For me, this landed particularly hard with musicians when I came out. I’ll always be a bit salty about Lady Gaga’s veneration given what she used to say about trans women, but in the last decade I haven’t taken her off my playlists. Nor have I removed the Smashing Pumpkins’ Mellon Collie and the Infinite Sadness despite Billy Corgan being Billy Corgan. Meanwhile, I can’t bring myself to read poet and lesbian feminist theorist Adrienne Rich, who supported the germinal TERF manifesto The Transsexual Empire. But I know trans women who do, and that’s cool.
Making sacrifices and calibrations around problematic art isn’t special or interesting, it’s just boringly human—and any conversation surrounding “cancel culture” that doesn’t take this into account warrants suspicion.

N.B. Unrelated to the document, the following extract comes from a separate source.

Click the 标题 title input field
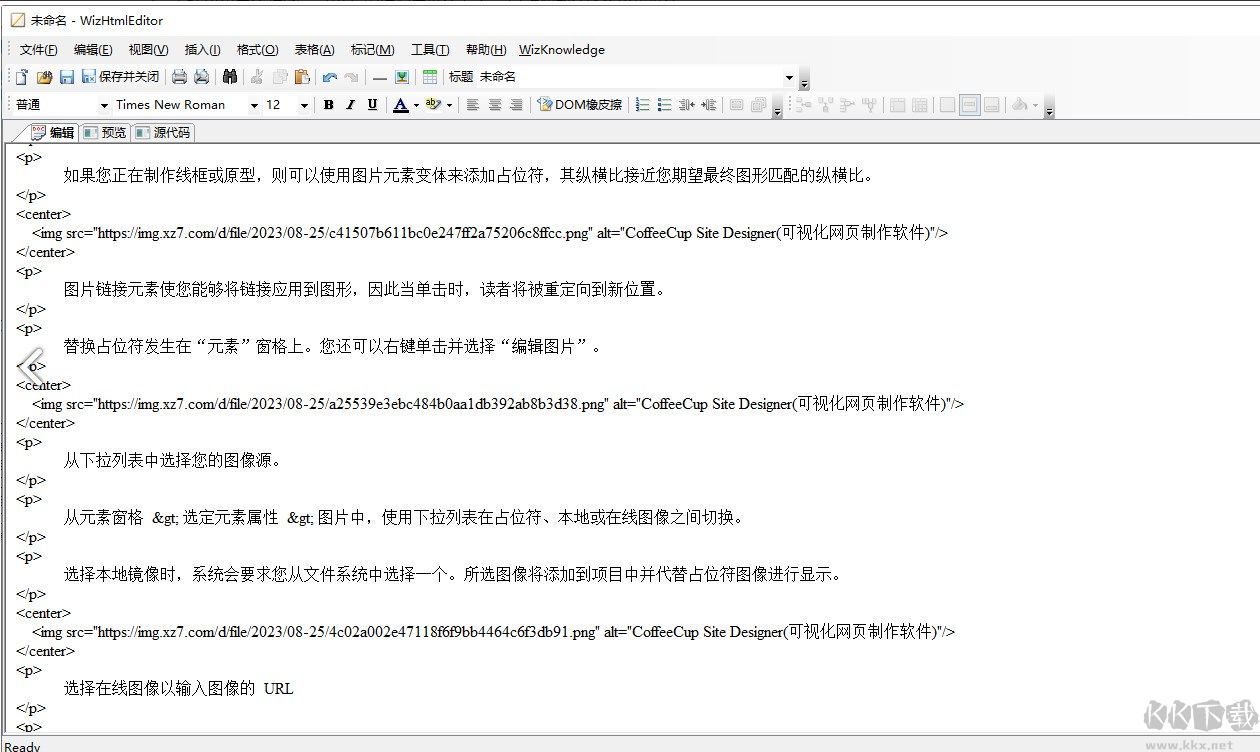 [630, 77]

Not that I’d ever, say, write about the Smashing Pumpkins without caveating that Billy Corgan is Billy Corgan. And I don’t mind people loving Adrienne Rich, but I wish they’d at least acknowledge her involvement in The Transsexual Empire while gushing about her. The chasm of obligation is wide between consuming art in private and discussing that art in public. As Romano puts it:
…I think cancel culture is best treated like a collective decision to minimize the cultural influence a person and their work have moving forward. This approach has already been applied to some 20th-century figures whose art is now almost always foregrounded within the context of what remains problematic about it: White supremacists Ezra Pound and H.P. Lovecraft, and the white supremacist film Birth of a Nation, are the clearest, most well-known examples, but society has also recalibrated the way we discuss more recent creators like Woody Allen and Michael Jackson. In all of these controversial cases, the approach usually winds up being one of compromise: No one wants to lose Cthulhu or “Thriller” or Annie Hall, but we also can no longer talk about any of those stories without making it clear that they were created by bigots or predators.
With J.K. Rowling, we’ve reached that point nearly in real time.
A minor jeer I’ve found a bit annoying in this mess: “I never liked those crappy books anyway!” or some variant thereof. What does that matter? Everyone above the age of kindergarten has probably liked some troublesome art they will one day feel weird about. Good for you that you missed out on this round, I guess.
There’s something deeper going on here, though, in this consistently broken expectation that the artists we love won’t one day turn up with a deal-breaking ugliness. Artists are no less capable of disappointing you than your co-worker or the guy who runs your favourite sandwich shop; but even among those more cynical, it’s common to gird against the possibility, to raise the specter in the hopes it won’t happen. “Don’t tell me if [insert artist here] does something fucked up, I couldn’t handle it” is a thing I see on my timeline a lot.
I feel it. It’s a joke, but it’s not a joke. I fall for a book or a song and without realizing it, subconsciously, I want the person who made it to be good. It’s an invisible trick, a stone skipping under the water, a slippery thing to unlearn.
I love Harry Potter. I’m sure I always will. I fell for the Snape/Lily plotline particularly hard at the end. I still have fanart of that saved somewhere.
When I heard about Rowling, I was bummed, knowing anti-trans forces would get a shot of juice out of it given her cultural footprint. But I didn’t feel personally upset or shocked or betrayed. I would have been, no doubt, once upon a time. But knowing that everyone is equally capable of disappointing you is a lesson I’ve been learning for years. I mean that in a liberating, joyous way. It hurts, but it’s also easier to let go. It’s a nice feeling. Later, Rowling.